-- start of Data to use --

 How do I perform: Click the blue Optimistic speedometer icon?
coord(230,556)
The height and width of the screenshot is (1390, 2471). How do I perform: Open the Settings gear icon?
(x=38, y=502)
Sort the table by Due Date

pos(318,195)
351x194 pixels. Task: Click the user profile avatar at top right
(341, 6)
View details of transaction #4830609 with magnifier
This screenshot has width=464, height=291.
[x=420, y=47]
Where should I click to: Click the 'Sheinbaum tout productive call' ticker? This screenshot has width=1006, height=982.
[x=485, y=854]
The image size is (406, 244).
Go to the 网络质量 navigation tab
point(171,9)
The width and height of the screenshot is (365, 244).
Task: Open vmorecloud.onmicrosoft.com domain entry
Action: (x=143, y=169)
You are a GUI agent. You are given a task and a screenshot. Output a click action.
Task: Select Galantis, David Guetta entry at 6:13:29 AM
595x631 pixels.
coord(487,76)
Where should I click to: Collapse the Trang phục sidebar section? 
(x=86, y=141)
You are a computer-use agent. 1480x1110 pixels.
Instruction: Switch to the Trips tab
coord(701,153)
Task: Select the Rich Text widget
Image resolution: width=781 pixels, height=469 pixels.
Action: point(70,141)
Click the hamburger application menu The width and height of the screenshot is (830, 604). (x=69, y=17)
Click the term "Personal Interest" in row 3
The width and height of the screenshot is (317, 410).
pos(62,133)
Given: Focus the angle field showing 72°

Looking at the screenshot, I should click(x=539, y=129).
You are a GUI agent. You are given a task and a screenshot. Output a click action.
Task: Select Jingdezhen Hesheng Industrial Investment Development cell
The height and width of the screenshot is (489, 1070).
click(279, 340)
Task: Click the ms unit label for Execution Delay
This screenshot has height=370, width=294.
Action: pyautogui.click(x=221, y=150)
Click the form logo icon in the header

-- end of Data to use --

*Goal of the exercise*
Rewrite the records above, putting "interface assistant" in place of "GUI agent" everywhere it occurs and keeping every other character as it is.

*Written response*
 How do I perform: Click the blue Optimistic speedometer icon?
coord(230,556)
The height and width of the screenshot is (1390, 2471). How do I perform: Open the Settings gear icon?
(x=38, y=502)
Sort the table by Due Date

pos(318,195)
351x194 pixels. Task: Click the user profile avatar at top right
(341, 6)
View details of transaction #4830609 with magnifier
This screenshot has width=464, height=291.
[x=420, y=47]
Where should I click to: Click the 'Sheinbaum tout productive call' ticker? This screenshot has width=1006, height=982.
[x=485, y=854]
The image size is (406, 244).
Go to the 网络质量 navigation tab
point(171,9)
The width and height of the screenshot is (365, 244).
Task: Open vmorecloud.onmicrosoft.com domain entry
Action: (x=143, y=169)
You are a interface assistant. You are given a task and a screenshot. Output a click action.
Task: Select Galantis, David Guetta entry at 6:13:29 AM
595x631 pixels.
coord(487,76)
Where should I click to: Collapse the Trang phục sidebar section? 
(x=86, y=141)
You are a computer-use agent. 1480x1110 pixels.
Instruction: Switch to the Trips tab
coord(701,153)
Task: Select the Rich Text widget
Image resolution: width=781 pixels, height=469 pixels.
Action: point(70,141)
Click the hamburger application menu The width and height of the screenshot is (830, 604). (x=69, y=17)
Click the term "Personal Interest" in row 3
The width and height of the screenshot is (317, 410).
pos(62,133)
Given: Focus the angle field showing 72°

Looking at the screenshot, I should click(x=539, y=129).
You are a interface assistant. You are given a task and a screenshot. Output a click action.
Task: Select Jingdezhen Hesheng Industrial Investment Development cell
The height and width of the screenshot is (489, 1070).
click(279, 340)
Task: Click the ms unit label for Execution Delay
This screenshot has height=370, width=294.
Action: pyautogui.click(x=221, y=150)
Click the form logo icon in the header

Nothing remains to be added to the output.